ウーパールーパーの特徴と飼育方法

ウーパールーパー

愛らしい顔を持つウーパールーパー

ウーパールーパーと言えば、1980年台に大流行した珍動物の一種です。
パッ見て、ウーパールーパーが分類的に一体なんの生物になるのか、ということをすぐに分かる人というのは少ないのではないでしょうか。

ウーパールーパーが一大人気になったのもそうした見た目のインパクトが大きな理由で、まるで宇宙人のようなのっぺりとした顔と肌質に、両脇についた触手のような飾りが非常に印象的です。

まず生物学的な紹介からしていくと、ウーパールーパーは有尻目トラフサンショウウオ科に分類されています。
日本でも水のきれいな山中の小川などでサンショウウオを見つけることができますが、このウーパールーパーもメキシコ産のサンショウウオの一種です。

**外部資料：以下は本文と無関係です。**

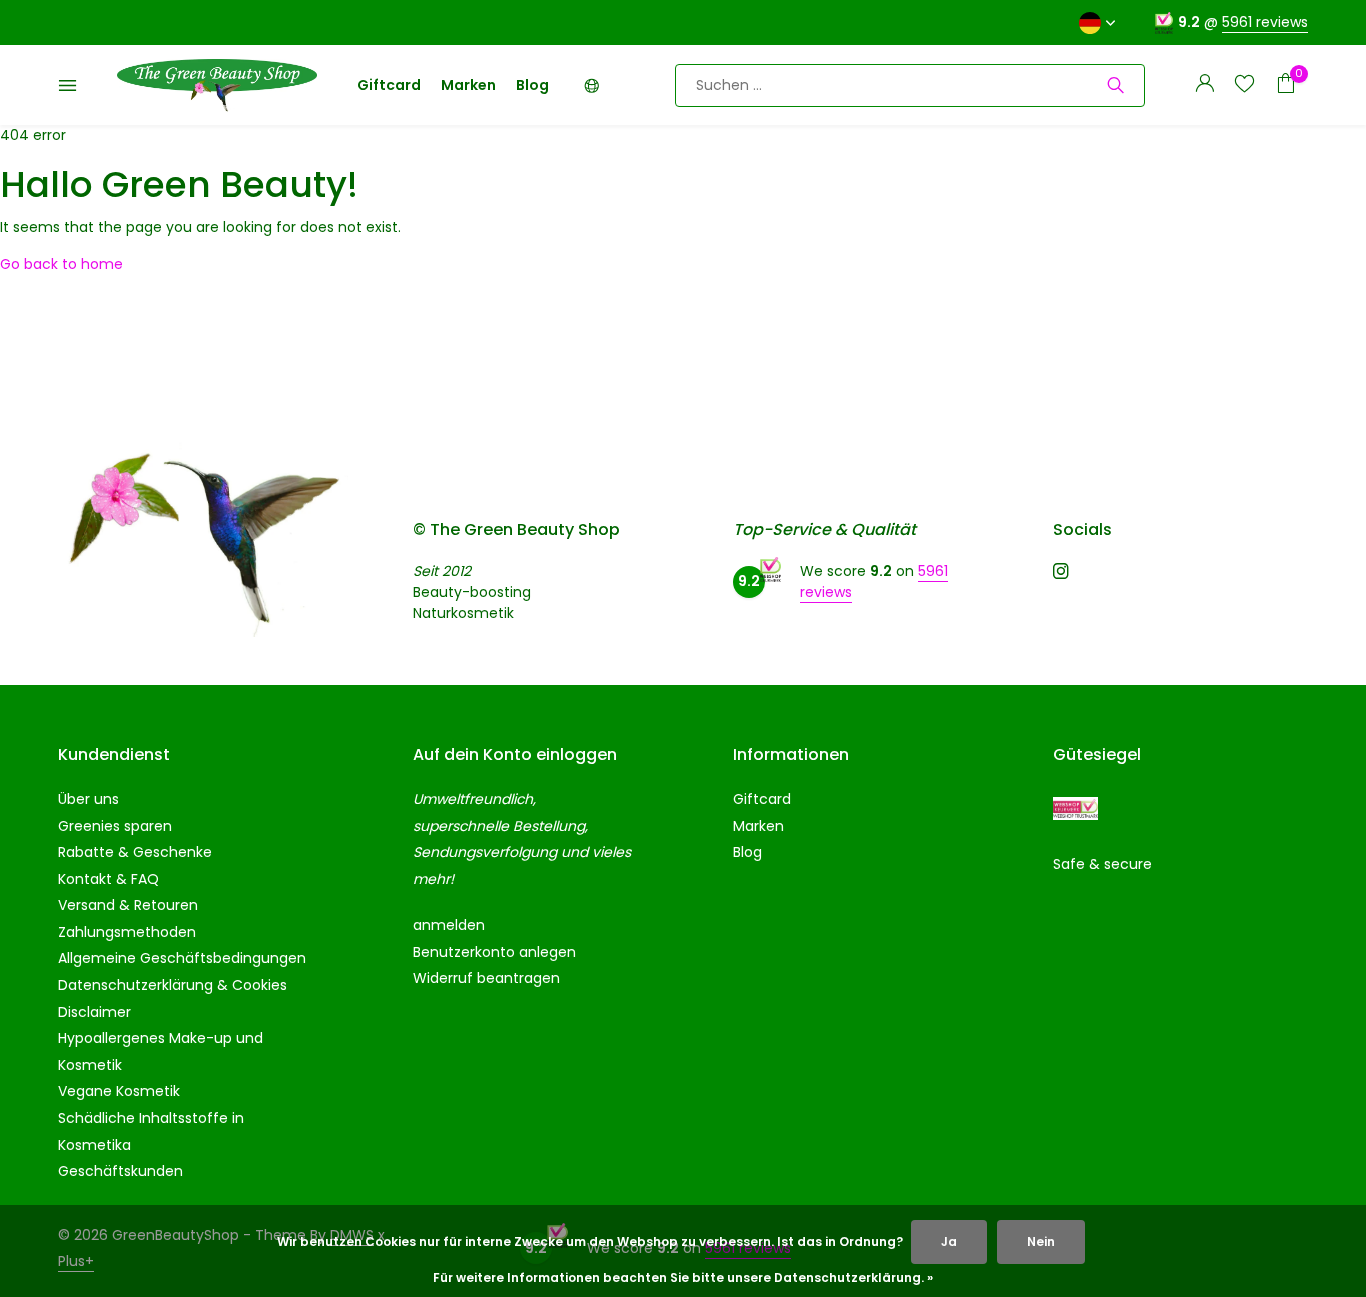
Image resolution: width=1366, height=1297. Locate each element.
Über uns (88, 799)
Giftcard (389, 85)
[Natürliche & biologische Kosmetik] (217, 85)
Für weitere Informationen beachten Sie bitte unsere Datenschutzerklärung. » (683, 1277)
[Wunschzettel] (1244, 85)
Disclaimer (94, 1012)
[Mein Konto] (1204, 85)
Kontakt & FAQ (108, 879)
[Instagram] (1061, 573)
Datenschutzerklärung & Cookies (172, 985)
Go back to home (61, 264)
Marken (468, 85)
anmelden (449, 925)
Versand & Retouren (128, 905)
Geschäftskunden (120, 1171)
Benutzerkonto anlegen (494, 952)
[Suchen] (1115, 85)
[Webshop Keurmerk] (1075, 808)
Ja (949, 1241)
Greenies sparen (115, 826)
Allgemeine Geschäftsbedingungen (182, 958)
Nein (1041, 1241)
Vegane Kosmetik (119, 1091)
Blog (532, 85)
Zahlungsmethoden (127, 932)
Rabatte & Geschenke (135, 852)
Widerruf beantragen (486, 978)
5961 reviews (1265, 22)
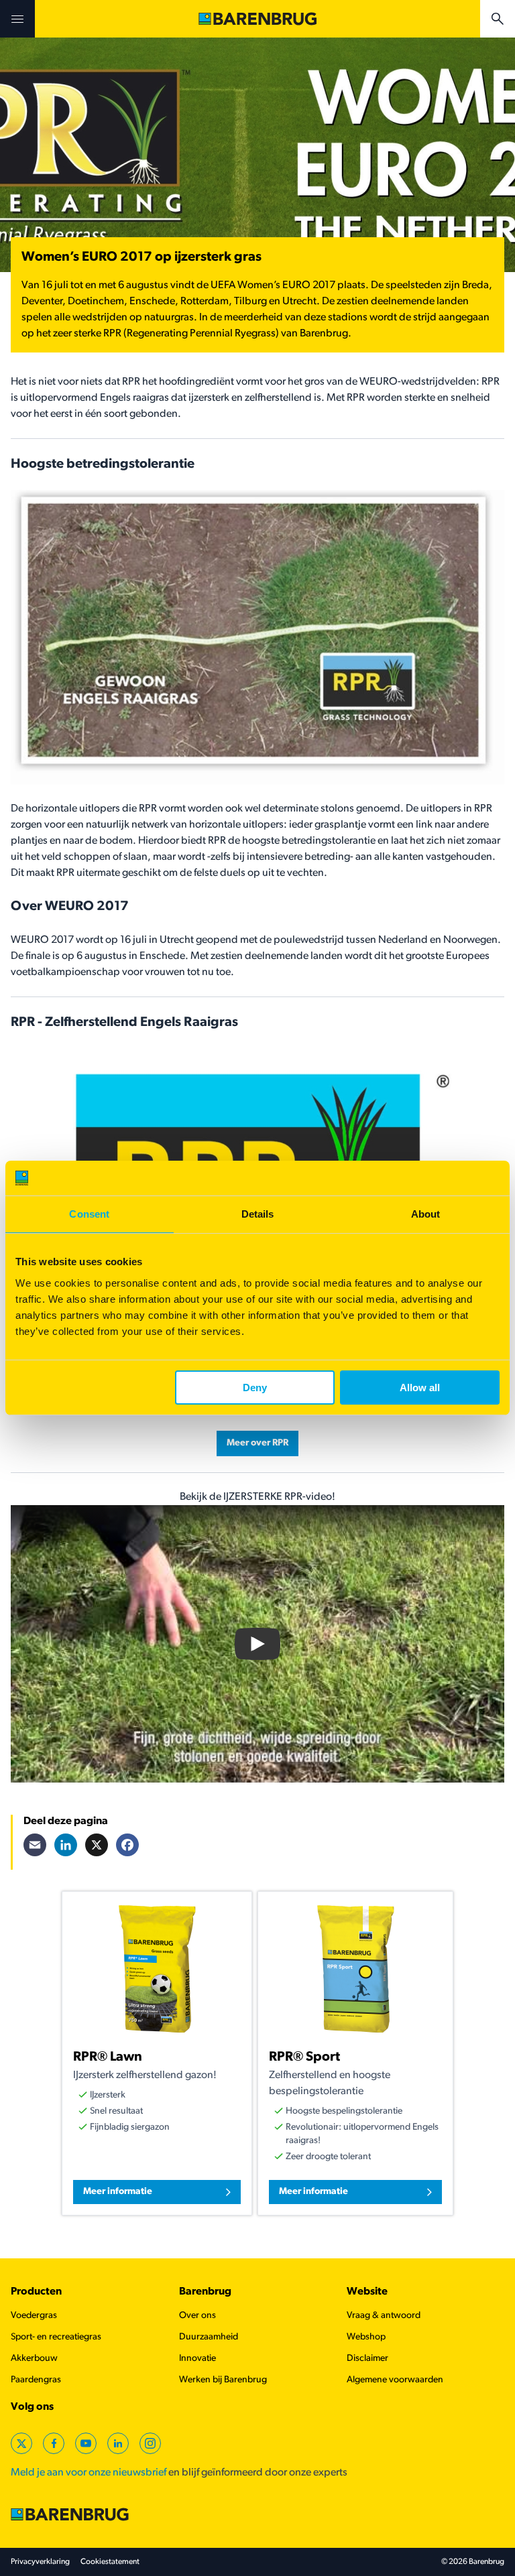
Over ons (197, 2316)
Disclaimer (367, 2359)
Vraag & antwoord (383, 2316)
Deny (255, 1387)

この「ウーパールーパー」という名称は通称で、正式には「メキシコサラマンダー」と言われます。
スペイン語では「アホロートル」と言われているので、地域により名前も様々です。

このウーパールーパーの最大の特徴は、幼形成熟と言われる幼生のまま成体になるということです。
本来サンショウウオは幼体から成体になるにつれ、体のサイズだけでなく色や皮膚などが大きく変化をしていくことになります。
しかしウーパールーパーの場合、卵から孵化したときの特徴を維持したまま体が大きくなっていくというところが非常に珍しい生物です。

ウーパールーパーを見た時にどこか可愛らしいというか、幼い印象を受けるのは、そうしたところが理由になっているのではないでしょうか。

ウーパールーパーの飼育方法

ブームは去ったものの、珍しい特徴と独特の愛らしさを持つウーパールーパーは、ペット愛好家から今も親しまれています。

ウーパールーパーは幼体のまま大きくなる性質を持つことから、非常に体の再生力に優れており、強い生命力を持つ生物です。
しかし一方で野生のウーパールーパーは絶滅危惧種として指定されており、個体数は減少傾向にあります。

これはウーパールーパーが水質のきれいな環境でないと生息できないことが大きな要因と言えるでしょう。
もともと住処にしていた地域で水質汚染が起こると、みるみる数が減っていってしまうことになるのです。

一般の家庭で飼育をする場合もそれは同じで、ウーパールーパーを飼育するときにはかなり厳密に水の管理をしていかなければいけません。
水槽にろ過器を設置することはもちろんのこと、最低でも1~2週間に一度は水を半分ずつ交換するといったメンテナンスが必要になってきます。

エサとしてはペットショップで販売されている専用のエサもしくは、小魚や肉といったものを好みます。
しかし食べ残しがあると水質を急激に悪化させてしまいますので、毎回きちんと取り除いてあげましょう。